Facts about cheating!
-54% of monogamous adults have experienced cheating
- Sense of betrayal, loss, jealousy, sadness, rage, insecurity, mistrust of future relationships
- Some couples say that infidelity was a gift. They built intimacy through forgiveness. But it makes it harder to do if you do any of the following things:
1. Don’t hurt yourself with more nitty-gritty detail: Who, how, when, where. Instead focus on the “why.” – What part of you were you chasing? What were you hoping to find that doesn’t exist in our relationship? How do you see our future now? If they can’t have constructive communication about this, you have lost your intimate bond (or you never had it)
2. Don’t Retaliate. Retribution sex only makes things worse. And now there are two affairs to recover from.
3. Don’t Process on Social Media! Publicly shaming your partner make reconciliation and healing very difficult.

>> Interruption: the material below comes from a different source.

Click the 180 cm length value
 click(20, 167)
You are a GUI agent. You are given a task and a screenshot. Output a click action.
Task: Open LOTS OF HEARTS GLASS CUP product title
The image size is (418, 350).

4. Don’t process with single friends who do not support your relationship. These people have a vested interest in your break-up.
5. Don’t forget to grieve. This is the death of your old relationship is here. The birth of a new way of relating is coming. But not if you are constantly pining for what was.
6. Don’t Believe That All is Lost. Once-cheater-always-a-cheater is a stereotype.
7. Don’t think you are stupid for staying to do the work. If you are doing the right things to rebuild the relationship, ending the affair, seeking couples therapy, and setting boundaries, then you aren’t stupid.
8. Don’t mis-Understand forgiveness. It isn’t about forgetting and pretending it didn’t happen. It’s about understanding the vulnerabilities in your relationship and making changes together to avoid those vulnerable situations. It is about letting go of resentment.
9. Don’t forget to build as new house.